Jeffrey L. Cummings, MD, ScD: And of course, atrophy can be a consequence of many different types of neurological disorders.

Marwan Sabbagh, MD: Correct.

Jeffrey L. Cummings, MD, ScD: So it doesn’t establish Alzheimer. But I also agree that it’s very helpful. I find it reassuring if I’ve seen a hippocampal type of memory impairment, and now I’ve got hippocampal atrophy on a quantitative volumetric scan. That’s helpful to me.
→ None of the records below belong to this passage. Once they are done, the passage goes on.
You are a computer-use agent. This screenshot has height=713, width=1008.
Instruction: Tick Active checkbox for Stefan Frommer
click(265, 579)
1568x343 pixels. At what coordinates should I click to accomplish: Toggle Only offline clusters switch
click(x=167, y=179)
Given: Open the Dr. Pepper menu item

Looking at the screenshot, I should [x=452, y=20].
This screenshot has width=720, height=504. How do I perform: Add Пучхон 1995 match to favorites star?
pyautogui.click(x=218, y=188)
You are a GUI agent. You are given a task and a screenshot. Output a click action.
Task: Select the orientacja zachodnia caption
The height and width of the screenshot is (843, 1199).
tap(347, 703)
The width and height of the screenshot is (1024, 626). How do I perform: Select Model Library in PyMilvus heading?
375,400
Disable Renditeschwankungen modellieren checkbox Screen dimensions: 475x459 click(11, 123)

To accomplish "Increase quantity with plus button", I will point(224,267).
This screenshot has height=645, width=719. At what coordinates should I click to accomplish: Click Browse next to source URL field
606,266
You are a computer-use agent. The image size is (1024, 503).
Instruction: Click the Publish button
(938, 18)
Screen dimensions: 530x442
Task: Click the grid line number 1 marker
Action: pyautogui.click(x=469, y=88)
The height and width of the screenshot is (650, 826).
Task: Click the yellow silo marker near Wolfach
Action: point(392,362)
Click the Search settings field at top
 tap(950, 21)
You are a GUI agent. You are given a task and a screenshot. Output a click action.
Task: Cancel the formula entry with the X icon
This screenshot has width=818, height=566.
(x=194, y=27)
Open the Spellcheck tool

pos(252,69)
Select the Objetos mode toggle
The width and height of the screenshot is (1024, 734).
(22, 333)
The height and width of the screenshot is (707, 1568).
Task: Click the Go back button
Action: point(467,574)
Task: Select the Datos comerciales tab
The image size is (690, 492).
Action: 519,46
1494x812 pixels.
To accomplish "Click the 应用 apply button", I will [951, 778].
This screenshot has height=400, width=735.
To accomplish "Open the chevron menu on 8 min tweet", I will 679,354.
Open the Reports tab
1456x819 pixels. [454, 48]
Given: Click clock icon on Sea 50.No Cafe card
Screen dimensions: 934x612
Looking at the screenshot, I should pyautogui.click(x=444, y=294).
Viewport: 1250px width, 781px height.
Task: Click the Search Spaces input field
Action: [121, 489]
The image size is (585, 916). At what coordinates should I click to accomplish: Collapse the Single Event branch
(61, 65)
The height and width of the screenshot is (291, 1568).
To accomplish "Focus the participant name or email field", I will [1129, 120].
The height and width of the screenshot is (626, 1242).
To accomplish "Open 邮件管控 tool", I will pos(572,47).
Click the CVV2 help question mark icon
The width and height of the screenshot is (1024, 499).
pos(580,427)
Marwan Sabbagh, MD: Right.

Elaine R. Peskind, MD: I take a little bit of a different approach. Certainly, I think every patient getting a first diagnosis needs to have an MRI to, as you say, mostly rule out other causes of cognitive impairment. And if you see some hippocampal atrophy that’s great, but sometimes you don’t. I think for the straightforward typical presentation, you don’t need an amyloid scan. And it’s probably about $7,000.

I think that for atypical presentation, an amyloid scan will be very helpful. FDG-PET is very helpful to make the differentiation between Alzheimer disease, Frontotemporal dementia, and Lewy body dementia, which can all be done with, if you’re lucky, an FDG-PET. And certainly, use amyloid scanning if the patient is able to afford it or if their insurance covers it. But otherwise, for a typical presentation it’s really not necessary.

Alireza Atri, MD, PhD: Interpretation is really important again, because oftentimes if a clinician gets the report back saying “age-related changes,” to then say that it can’t be Alzheimer disease is wrong. So again, the positive predictive value is really high, and to my eye when I look at these scans myself, oftentimes what is read as age appropriate is actually really not. You can actually see clear patterns of atrophy, to my eye, in areas like the parietal lobes or medial temporal lobes that aren’t called.

And FDG-PET I think should be reserved for special cases. But again, I find many, many reads not to be quite accurate. It has to be quite severe for somebody to call that hypometabolism, where to my eye, it’s pretty clear that it’s hypometabolism. So there are caveats with that.

Jeffrey L. Cummings, MD, ScD: I’ve seen the opposite as well where people were diagnosed as having Alzheimer and really the scan was unconvincing and when repeated, was normal.

Marwan Sabbagh, MD: I wanted to add that regarding FDG-PET, there was a paper years ago suggesting that the higher the Mini-Mental State Exam score—meaning the closer to 30—the lower the sensitivity of FDG-PET. And so if you’re in the 25-and-above range, you may have a false negative, when in fact you need to go a little bit lower.